Throughout the play “Angels in America,” Tony Kushner examines the intersectionality between religious identity and sexuality. Joe Pitt is one of the protagonists in the play, and he is both a Mormon and a gay man. At first, he struggles to admit that he is gay, partly because he is married to Harper–a woman–partly because he is a republican politician, but also because homosexuality is seen as a sin in Mormonism. In the first act, Louis tells Joe, “well, oh boy. A Gay Republican,” to which Joe responds, “not gay. I’m not gay,” (Kushner 29). Joe cannot admit to his sexuality at first, not even to another gay man. But by the end of the play, Joe starts to accept his sexuality while still identifying as a Mormon.
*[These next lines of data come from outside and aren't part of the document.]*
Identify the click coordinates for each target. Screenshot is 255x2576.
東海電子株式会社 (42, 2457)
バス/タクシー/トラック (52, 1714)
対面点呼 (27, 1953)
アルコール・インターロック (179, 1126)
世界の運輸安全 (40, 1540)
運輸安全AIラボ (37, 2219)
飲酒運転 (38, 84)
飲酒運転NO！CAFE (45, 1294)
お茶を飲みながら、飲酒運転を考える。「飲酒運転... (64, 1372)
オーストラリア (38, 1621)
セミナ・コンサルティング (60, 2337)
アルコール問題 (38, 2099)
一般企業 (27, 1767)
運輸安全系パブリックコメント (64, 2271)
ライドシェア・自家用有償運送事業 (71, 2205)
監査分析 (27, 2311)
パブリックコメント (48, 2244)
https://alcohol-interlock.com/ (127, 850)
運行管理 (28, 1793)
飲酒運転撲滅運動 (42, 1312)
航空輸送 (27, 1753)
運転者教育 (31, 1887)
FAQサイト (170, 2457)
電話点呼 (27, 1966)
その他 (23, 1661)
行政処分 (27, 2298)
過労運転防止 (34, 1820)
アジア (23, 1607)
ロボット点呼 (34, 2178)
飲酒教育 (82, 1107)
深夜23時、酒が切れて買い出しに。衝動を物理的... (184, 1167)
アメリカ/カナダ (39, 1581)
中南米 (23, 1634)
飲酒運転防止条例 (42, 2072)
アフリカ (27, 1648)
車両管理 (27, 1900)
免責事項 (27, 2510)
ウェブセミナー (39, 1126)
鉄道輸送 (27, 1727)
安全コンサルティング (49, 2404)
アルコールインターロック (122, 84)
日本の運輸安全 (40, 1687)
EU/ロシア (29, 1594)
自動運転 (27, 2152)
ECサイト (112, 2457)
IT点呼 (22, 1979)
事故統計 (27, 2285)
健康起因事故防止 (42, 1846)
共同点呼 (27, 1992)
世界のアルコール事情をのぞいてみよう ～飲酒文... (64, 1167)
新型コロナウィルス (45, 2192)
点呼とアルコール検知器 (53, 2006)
When looking through this lens of homosexuality and how it is regarded in different religions, it made me think of the addition of an orange on a Passover seder plate and how this move is aligned with queerness. Passover is the holiday where Jews recall the exodus from Jewish enslaved life in Egypt, and this story is told at the Passover seder every year. At the seder there are different items placed on a seder plate to symbolize different objects. That being said, the holiday is thousands of years old, but the orange was only added in the 1980’s. So why an orange?
A Jewish feminist scholar named Susannah Heschel found a feminist Passover haggadah (the text that explains how the seder works) that told the story of a Hasidic rabbi. This rabbi had told a Jewish lesbian that there is as much room for lesbians in Judaism as there is space for bread on the Passover table (bread is the food that is forbidden to eat and even own during the holiday). So, this haggadah instructed people to put a crust of bread on the seder plate. But Heschel thought putting bread on the seder plate was too extreme, so she put an orange in order to show solidarity with gay and lesbian Jews. In this story, the Hasidic rabbi and Joe had the same thought process: they both thought that homosexuality has no place in their religions. However, Joe eventually learns that he can be both gay and a Mormon, and Jews learn that other teachings in Judaism are accepting of queer people.